In real life, we have less leeway with creating illusions because people see us “up close and personal”, but on stage there’s a plethora of tweaks we can get away with because we’re much farther away from those discerning eyes.

Here are some smoke and mirror tricks that’ll help you look your best on stage:


Fringe Elements
We dancers love all the blingy bells and whistles that accent our costumes, and we loooove us some fringe! It sparkles like crazy under the hot lights swishing and swinging, accenting even the smallest of movements. But in order for fringe to really work onstage, the placement has to be pinpointed for optimal effect- or it can do a lot of collateral damage.

  Always make sure your fringe is proportionate.

For example, extra long fringe can make a short dancer look way smaller than she actually is; it can even   make her appear squatty by literally “eating” her body. 

A good rule of thumb is: shorter dancer, shorter fringe.

Heavy fringe all over the cups of a bra can also overwhelm a busty dancer and make her look really a little too top-heavy.  For a streamlining, there are a couple of pretty trick-the-eye effects that even out body proportions by lengthening the torso.

The first would be to leave fringe off the cups entirely and just have the fringe as an accent, hanging in the middle, right at the cleavage. Another way would be to use one row of short fringe along the top of the cups, pointing down in a “V” shape, also towards the cleavage, because this will make the cups look smaller and the torso longer and more lithe.

Many belly dance costumes come with fringe hanging straight or in loops all the way around the bra band, and this too can make a dancer (of any body type) look like they have a shorter-and stockier- midriff.   I usually remove the fringe from every place along the bra band except for the center; sometimes I let the fringe under the cups remain as well. On most Egyptian and Turkish costumes, the fringe is easy to remove, because it is pre-strung and knotted between the strands, which means it can be cut without losing any of the beading.

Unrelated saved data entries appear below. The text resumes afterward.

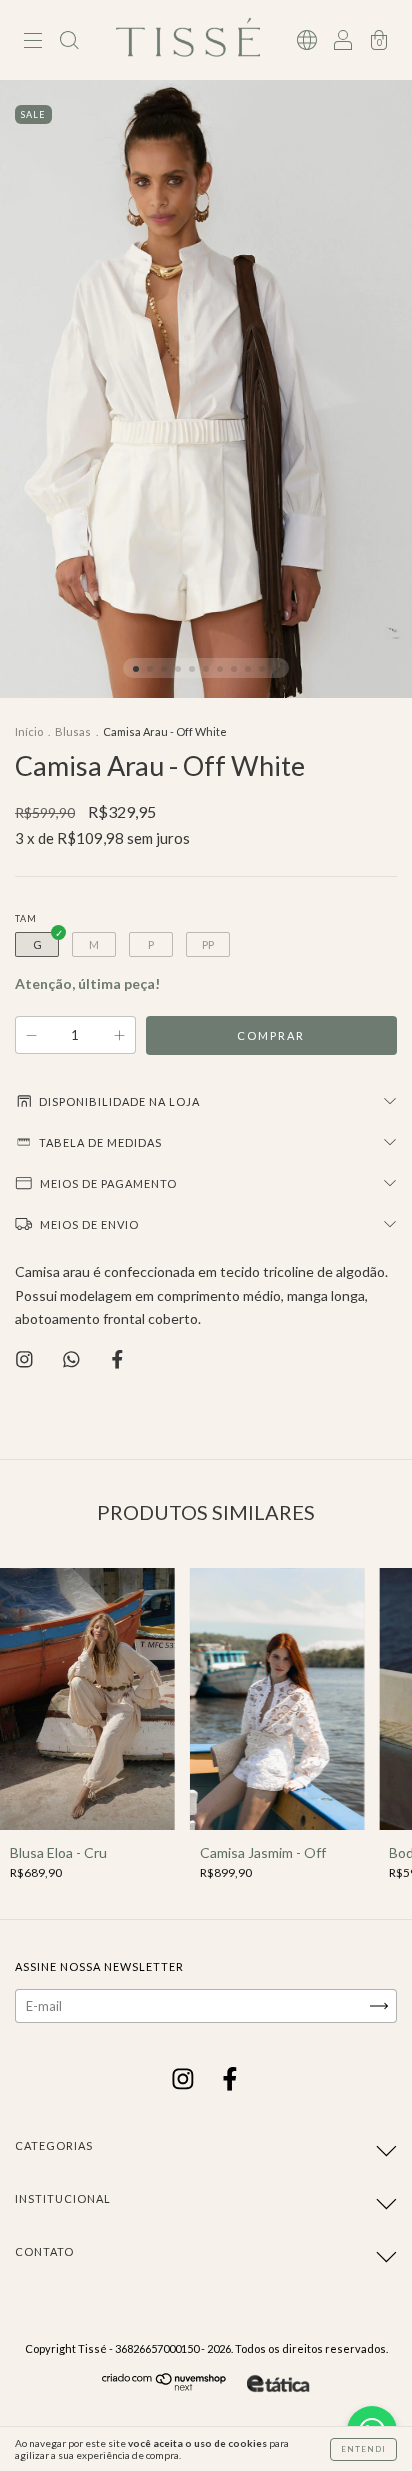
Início (29, 731)
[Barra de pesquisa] (69, 42)
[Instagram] (26, 1359)
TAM (26, 918)
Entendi (363, 2449)
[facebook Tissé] (230, 2080)
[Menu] (33, 42)
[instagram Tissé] (184, 2080)
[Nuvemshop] (164, 2387)
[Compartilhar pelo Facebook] (117, 1359)
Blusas (73, 731)
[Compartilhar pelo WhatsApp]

 To remove fringe, turn the costume wrong side out, and you’ll often see the fringe hand-stitched straight onto the bra band. Sometimes it’s tucked in between the costume base and the lining, open the seam, and you’ll see it. 

If you want to be extra careful, before you cut the fringe, take some clear nail polish, dab it at the place you’re going to cut, and let it dry before you slice into it. Cut the fringe all or partially away, and tack the ends down. Sew the lining- if there is one- back up.

 A bonus to this fringectomy is that you can always sew it right back on if you don't like it…ad if you do, you’ll have some extra left over fringe in case some of the remaining fringe wears out.  Fringe is always the first thing to go on a costume, because it gets so much wear and tear so this, as Martha Stewart would say, is A Good Thing.

 Many belly dance and burlesque  costumes have a hip belt, and often it’s hung with fringe.  The shape of that belt can alter your shape! Belts that  are thick  or vertically “tall” or those that are cut straight across tend to make your torso look shorter; if they’re hung with long fringe of a uniform length, they can also make your legs look shorter!  Belts that are cut with a dip or “V” shape in the front lengthen the torso. To make a flat derriere look bigger and rounder, opt for a  belt  that’s narrower in the front but graduates into  a  butt-hugging “U” shape in the back.

If you make your own costumes,  keep these ideas in mind when you’re crafting.

Stripes, Animal Prints And Other Patterns
 The same rules regarding stripes that apply to every day clothes go double for dance costumes: vertical stripes will make you look taller, horizontal stripes will make you appear wider, diagonal stripes look great on almost anyone, they flatter many body types.

Very thin stripes will not show up well on a larger stage, they’ll sort of melt into each other; a costume with thin black and white stripes can actually look gray to the audience.
Thick stripes can look jarring or comical -and unless that’s the look your after, it’s better to forgo them. For the best and most flattering effect, look for stripes that are about one to two inches wide.

Patterned fabric may or may not work onstage, it all depends on the size of the pattern itself, the colors being used, and the type of material it’s printed on.  Florals are always beautiful and feminine, but onstage, unless the audience is extremely close to you, an all-over print of tiny daisies is not going to look nearly as stunning as, say, fabric printed with larger sunflowers.  Most brightly colored, medium-to-large sized floral prints look gorgeous and luxurious, and will prettify dancers of all shapes and sizes.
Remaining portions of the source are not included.